**Material shown**
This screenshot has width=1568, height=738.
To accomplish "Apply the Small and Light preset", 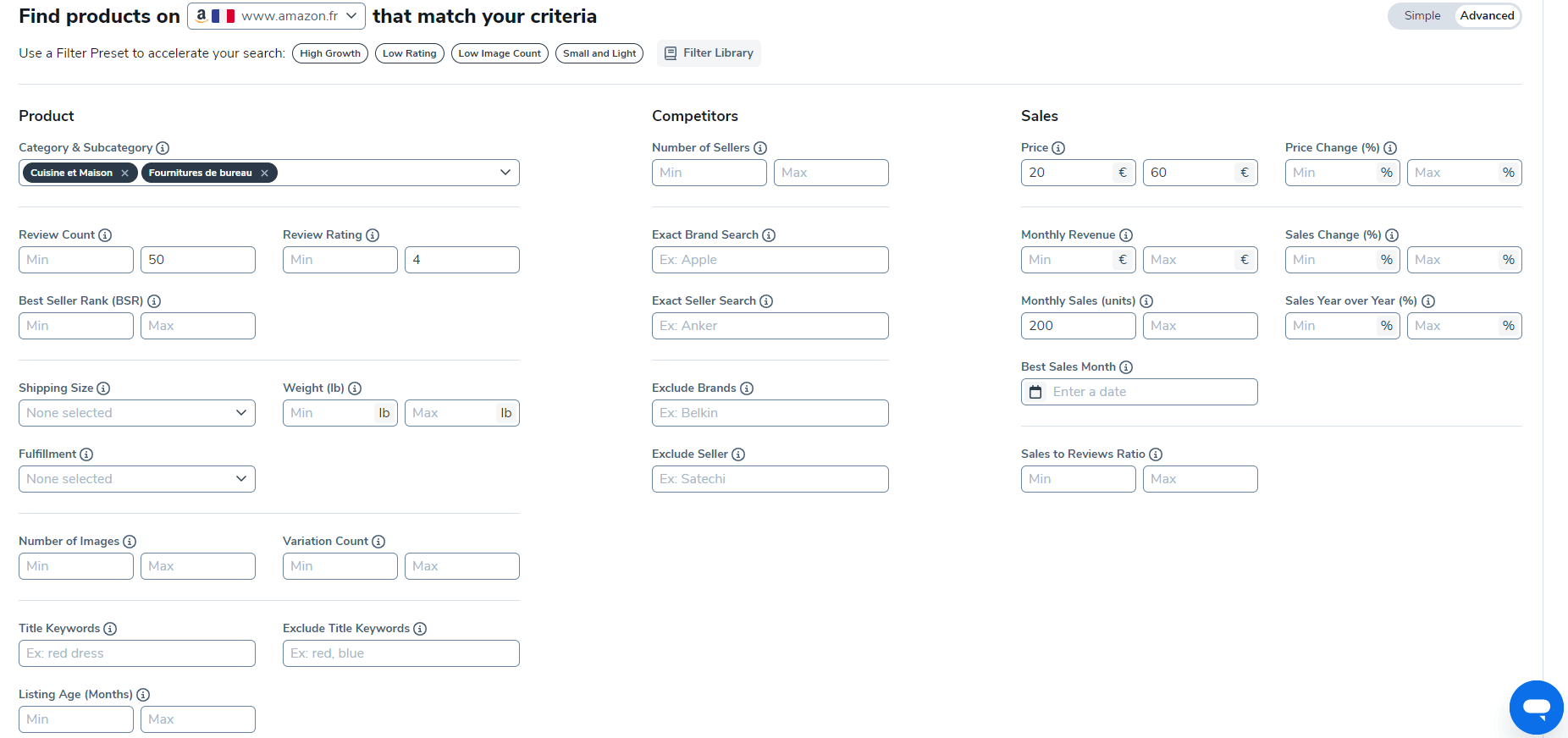I will pos(599,53).
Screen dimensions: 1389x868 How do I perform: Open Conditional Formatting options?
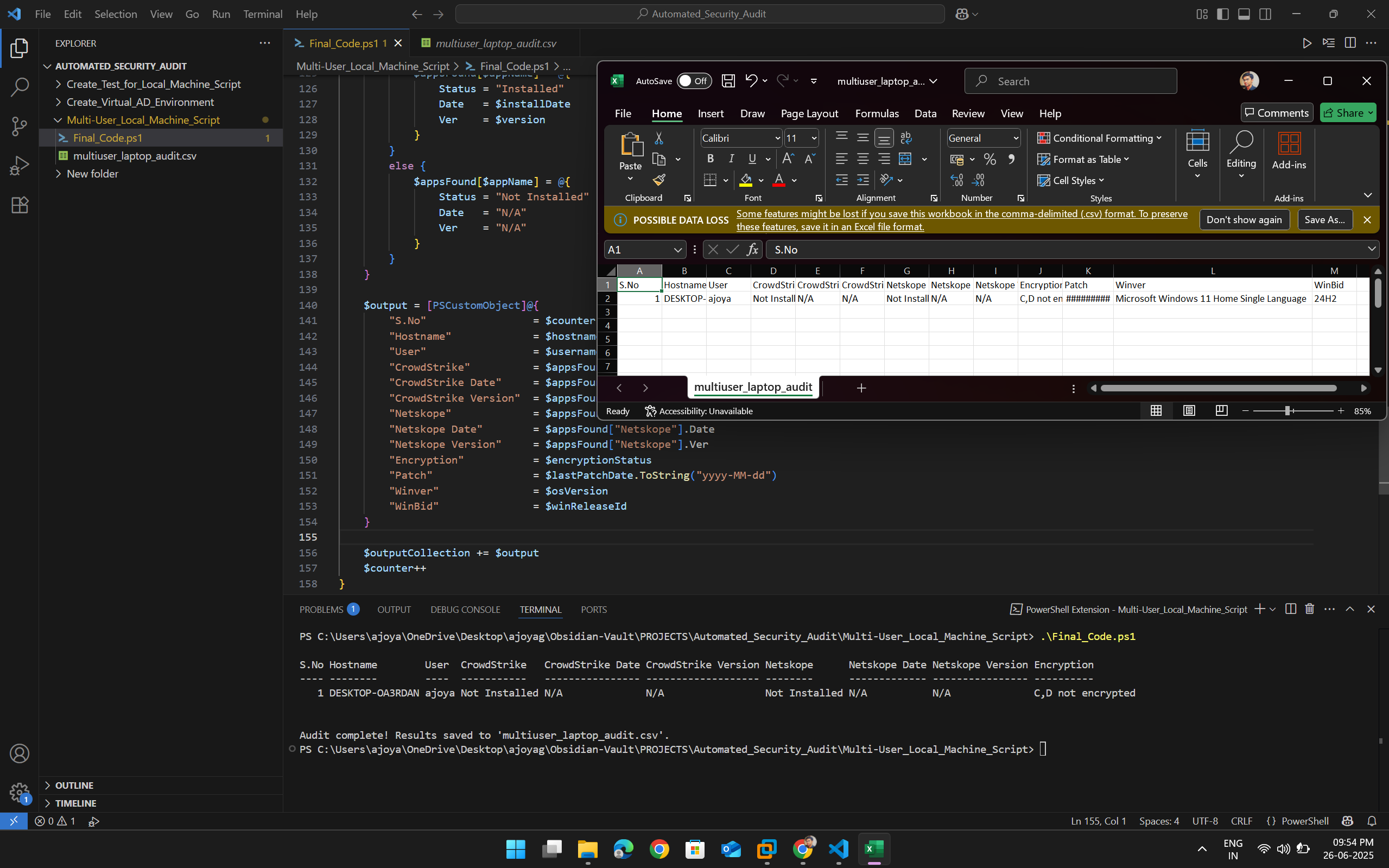1100,138
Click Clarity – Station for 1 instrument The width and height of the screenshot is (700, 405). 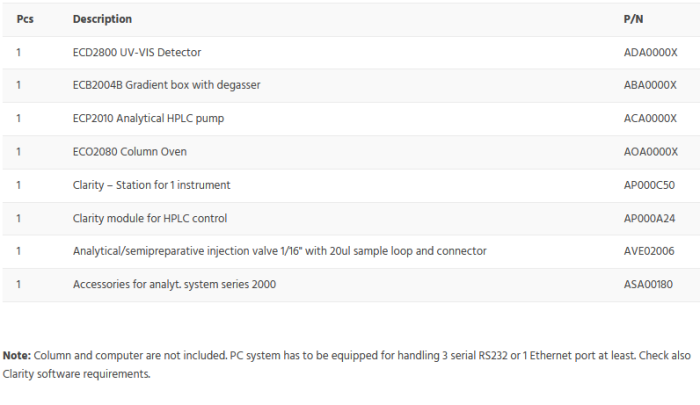151,185
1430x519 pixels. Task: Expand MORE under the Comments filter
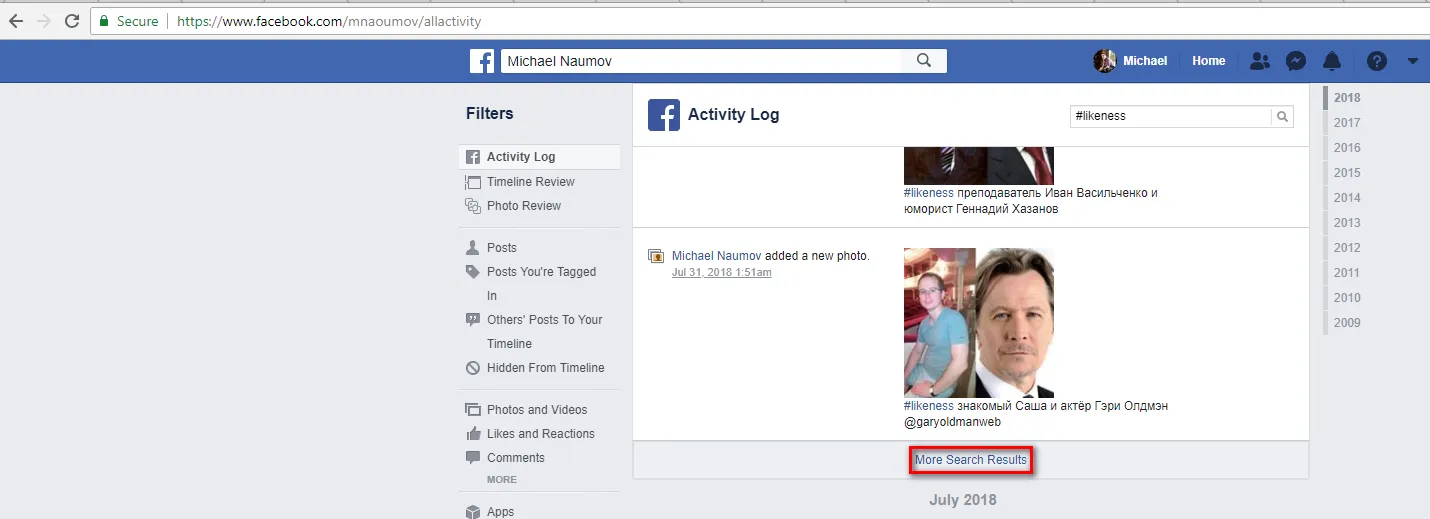tap(502, 480)

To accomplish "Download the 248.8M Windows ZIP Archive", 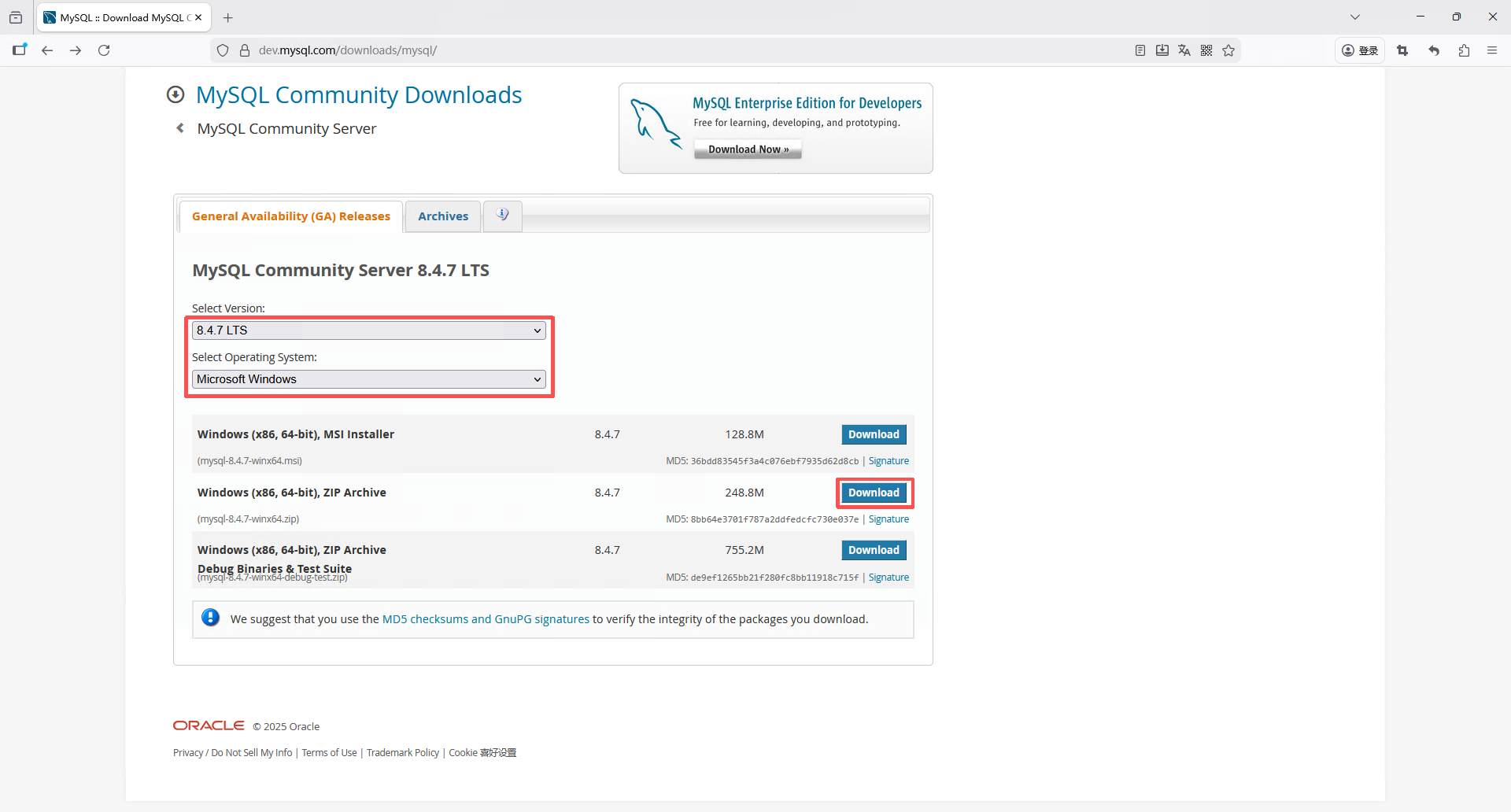I will pyautogui.click(x=874, y=493).
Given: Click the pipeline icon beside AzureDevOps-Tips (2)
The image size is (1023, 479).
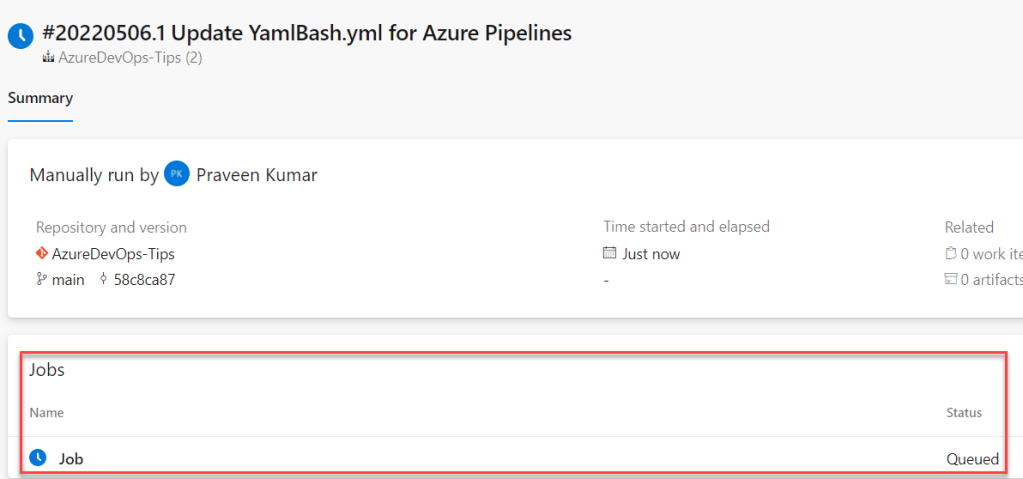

**What the task requires**
Can you return everything from the line containing "Given: Click the" down to the end of the entries, word for word, leaving the pictures out?

**Result of the exercise**
Given: Click the pipeline icon beside AzureDevOps-Tips (2)
The image size is (1023, 479).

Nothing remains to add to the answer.